Several bodies were found in the Chari and Logone rivers after the protests. Survivors of the Koro Toro prison speaking to Human Rights Watch claimed that several protesters died along the way, but it is impossible to count how many died. In November 2023, Chad's parliament approved an amnesty law, ending prosecutions and convictions related to deaths linked to the 2022 anti-government protests.

== Reactions ==

=== Chadian officials ===
Prime Minister Saleh Kebzabo called the protests an "armed insurrection". He also personally ordered the ban on several opposition parties, claiming they had "led a rebellion in the south and killed people".

=== States and international organizations ===
 African Union Commission Chair and former Chadian prime minister Faki Mahamat called for a peaceful solution to the protests.

 The United Nations Human Rights Commissioner called on all sides to show restraint, and that they had received information about 500 arrested.

 The French Foreign Ministry condemned "the use of lethal weapons against protesters." France also dispelled rumors they were involved in suppressing the protests.

 The United States stated they were "deeply concerned" about reports of casualties. The US Embassy in Chad also posted a photo of the American ambassador kneeling next to blood-stained debris and shoes.

 The European Union condemned the use of excessive force by the Chadian government.

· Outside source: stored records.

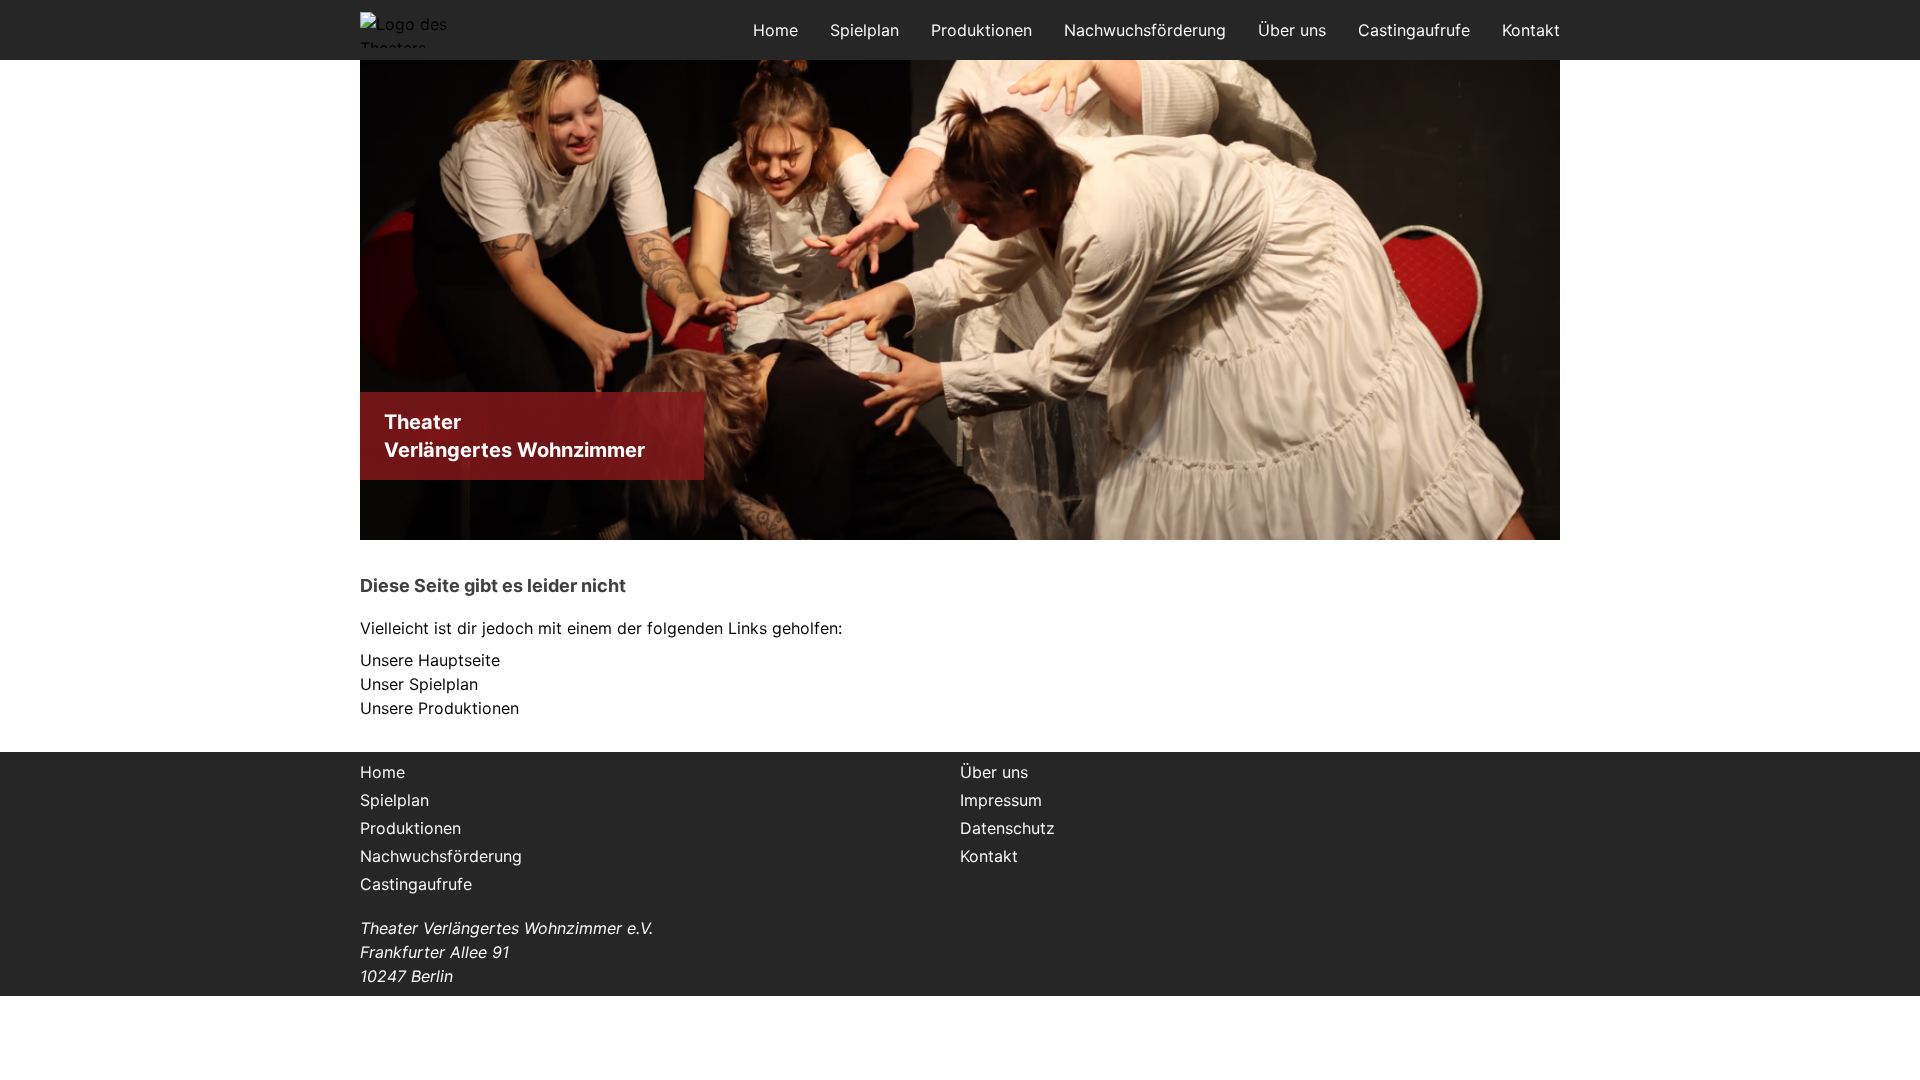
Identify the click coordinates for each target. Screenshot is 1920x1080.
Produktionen (981, 30)
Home (775, 30)
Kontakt (1531, 30)
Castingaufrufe (1414, 30)
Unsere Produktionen (439, 708)
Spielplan (864, 30)
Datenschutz (1007, 828)
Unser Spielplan (419, 684)
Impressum (1001, 800)
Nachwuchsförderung (1145, 30)
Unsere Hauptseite (430, 660)
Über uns (1292, 30)
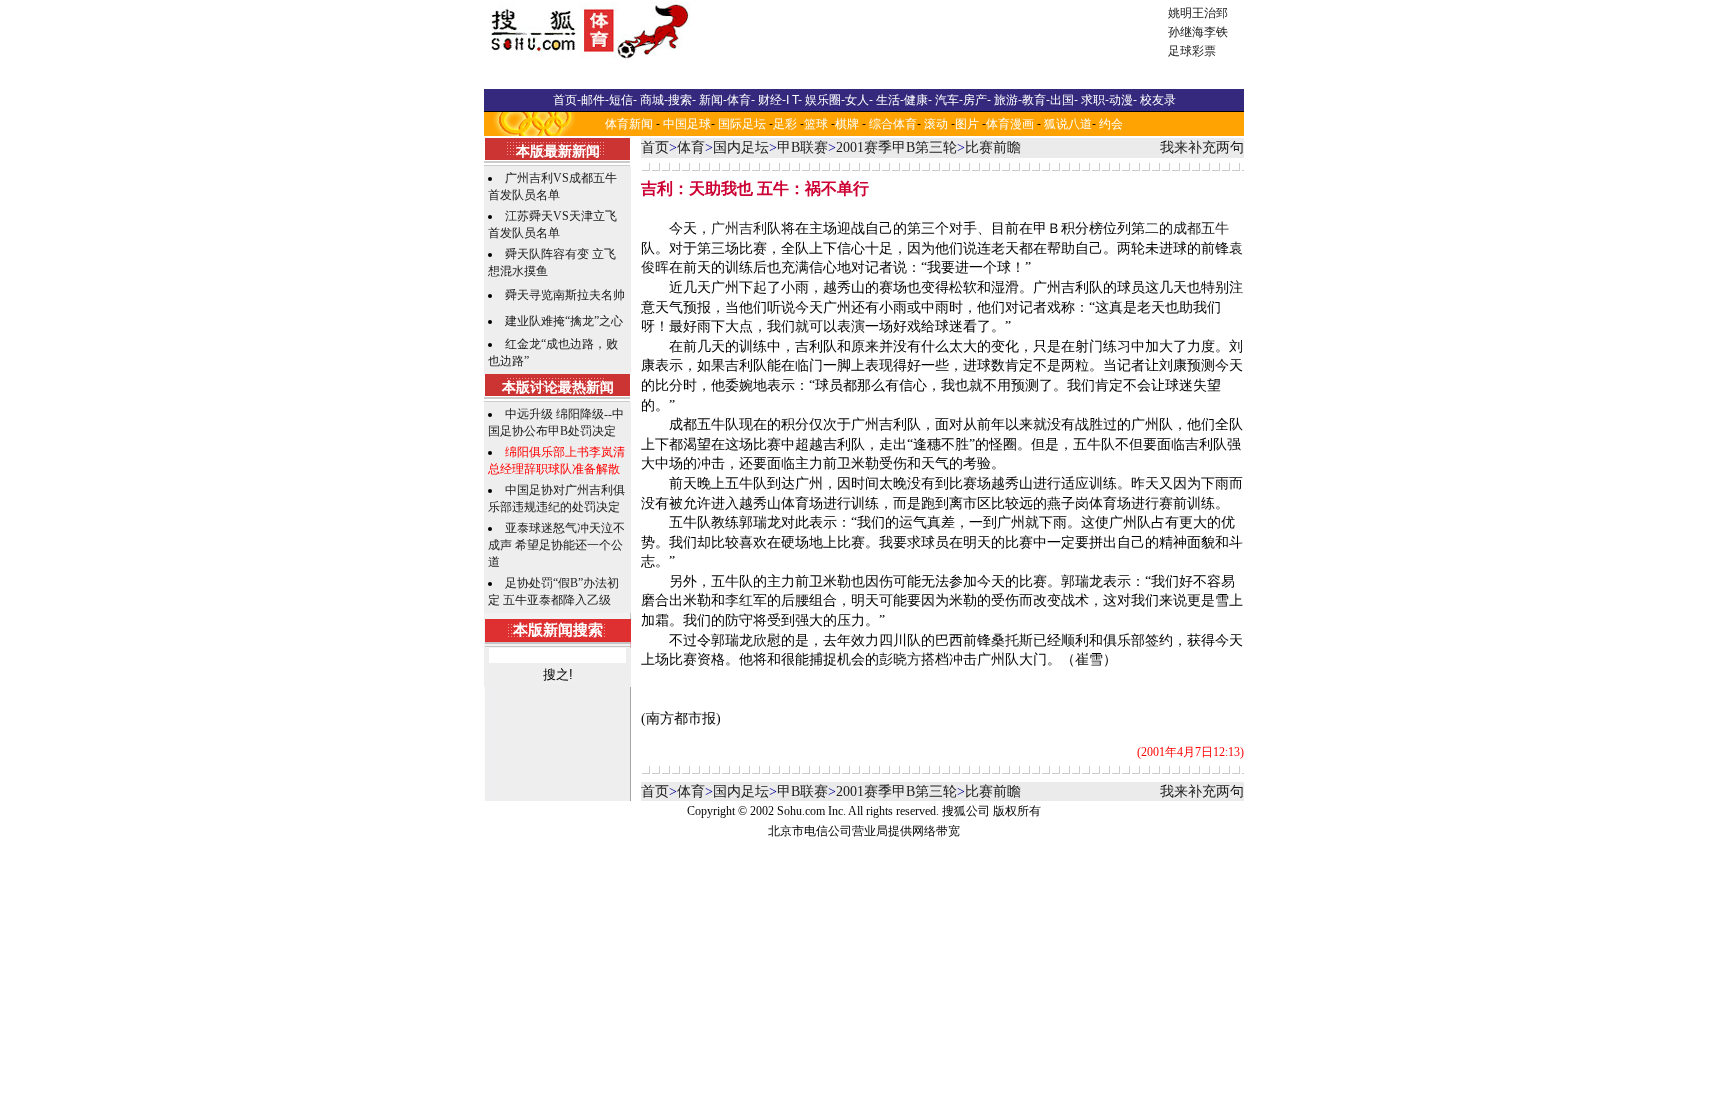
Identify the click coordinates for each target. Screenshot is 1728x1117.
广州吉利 (739, 228)
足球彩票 (1192, 51)
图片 (967, 124)
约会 (1111, 124)
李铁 (1216, 32)
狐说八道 (1068, 124)
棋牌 (847, 124)
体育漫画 (1010, 124)
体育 (691, 147)
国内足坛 (741, 147)
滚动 (936, 124)
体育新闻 (629, 124)
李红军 (746, 600)
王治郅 (1210, 13)
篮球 (816, 124)
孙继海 (1186, 32)
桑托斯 (1012, 640)
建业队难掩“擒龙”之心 (564, 321)
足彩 (785, 124)
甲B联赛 (802, 147)
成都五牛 (1201, 228)
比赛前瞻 (993, 147)
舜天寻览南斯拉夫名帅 (565, 295)
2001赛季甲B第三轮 (896, 147)
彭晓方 (900, 659)
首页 (655, 147)
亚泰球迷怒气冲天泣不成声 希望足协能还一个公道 (556, 545)
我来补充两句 (1202, 147)
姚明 (1180, 13)
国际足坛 (742, 124)
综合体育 (893, 124)
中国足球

=== Human rights organizations ===
Samira Daoud, Amnesty International's regional director for Central and West Africa, called for Chadian authorities "to immediately cease the excessive use of force against protesters."

The International Federation for Human Rights stated that the protests were violently suppressed, and they had documentation of torture, live gunfire, and arbitrary arrests.

Analysts from the International Crisis Group stated that the military junta was "holding onto power very tightly."

The World Organisation Against Torture accused the Chadian government of summary executions and torture.